Kuy’s voice rose again. ‘The more you struggle, the tighter it binds! Let it have you and you will be free, but that was never the way for your sort. You are so pathetically easy!’ He picked up a knife with a cleaver-like blade. His eyes flicked to Berren. ‘Call this lying spider friend, do you? Stay! See what becomes of such dull bags of sightless flesh!’
Berren hesitated. He was almost at the door. ‘Don
’t! Let her go!’
‘Let her go?’ Kuy almost shrieked. ‘Let her go? This creature came here to kill me and you ask me to let it go? Hear me boy, for I will do no such thing. You brought this here and if you leave now, I will do far worse than kill her. And then I will come for you.’
‘We … will …’ The effort of speaking was too much for the monk. Berren stood in the daylight coming through the bashed-in door. This time it was his head that wouldn’t let him move, not his legs. He stared in disbelief at the knife in Kuy’s hand. It was the one with the golden hilt, the one from Master Sy’s room.

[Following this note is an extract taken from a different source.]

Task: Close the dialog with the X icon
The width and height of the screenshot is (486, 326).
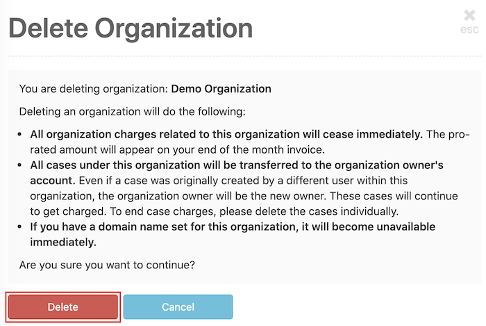Action: (x=469, y=16)
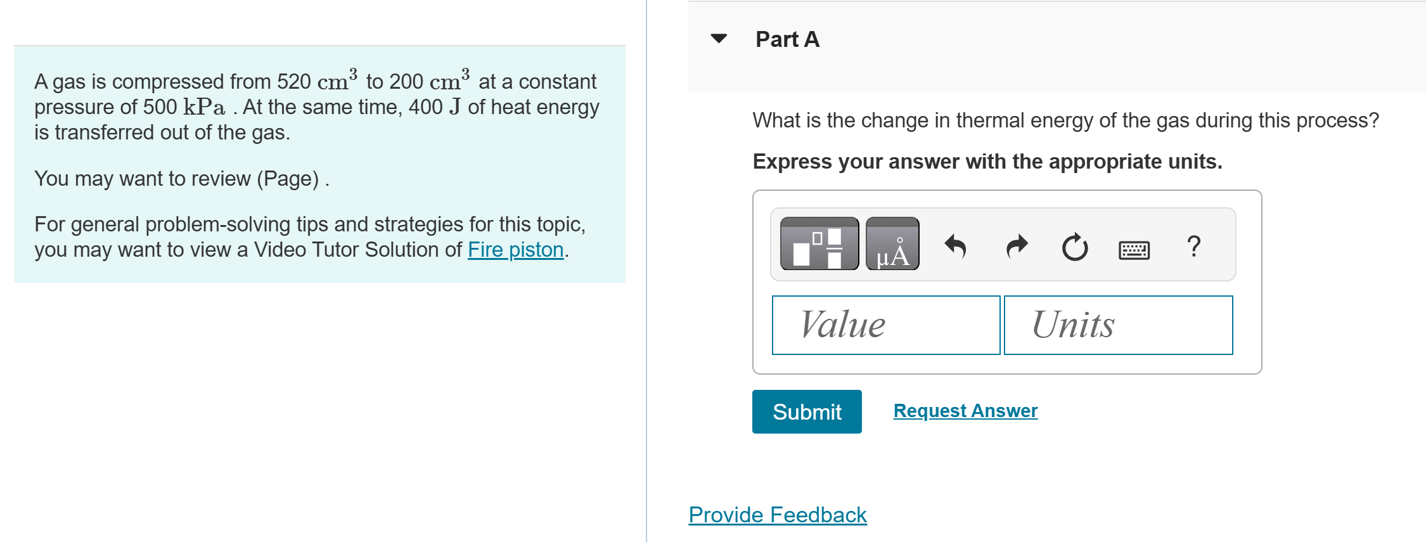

‘Get my head back, boy. Then sit and watch and learn!’ Kuy turned back to Tasahre. ‘You! You will do nothing, monk! In a while I’ll send you home to tell all your bright and blind little friends that the witch-doctor down by the docks is just a harmless old fool. Best to leave him be and not waste precious time on such a small thing, not when there are emperors to overthrow, eh?’ A gleeful grin washed over the warlock’s face. ‘Look, boy, look! She doesn’t know!’
‘Never …!’
‘Yes! You will serve me! My little toy!’ hissed Kuy. He raised the knife.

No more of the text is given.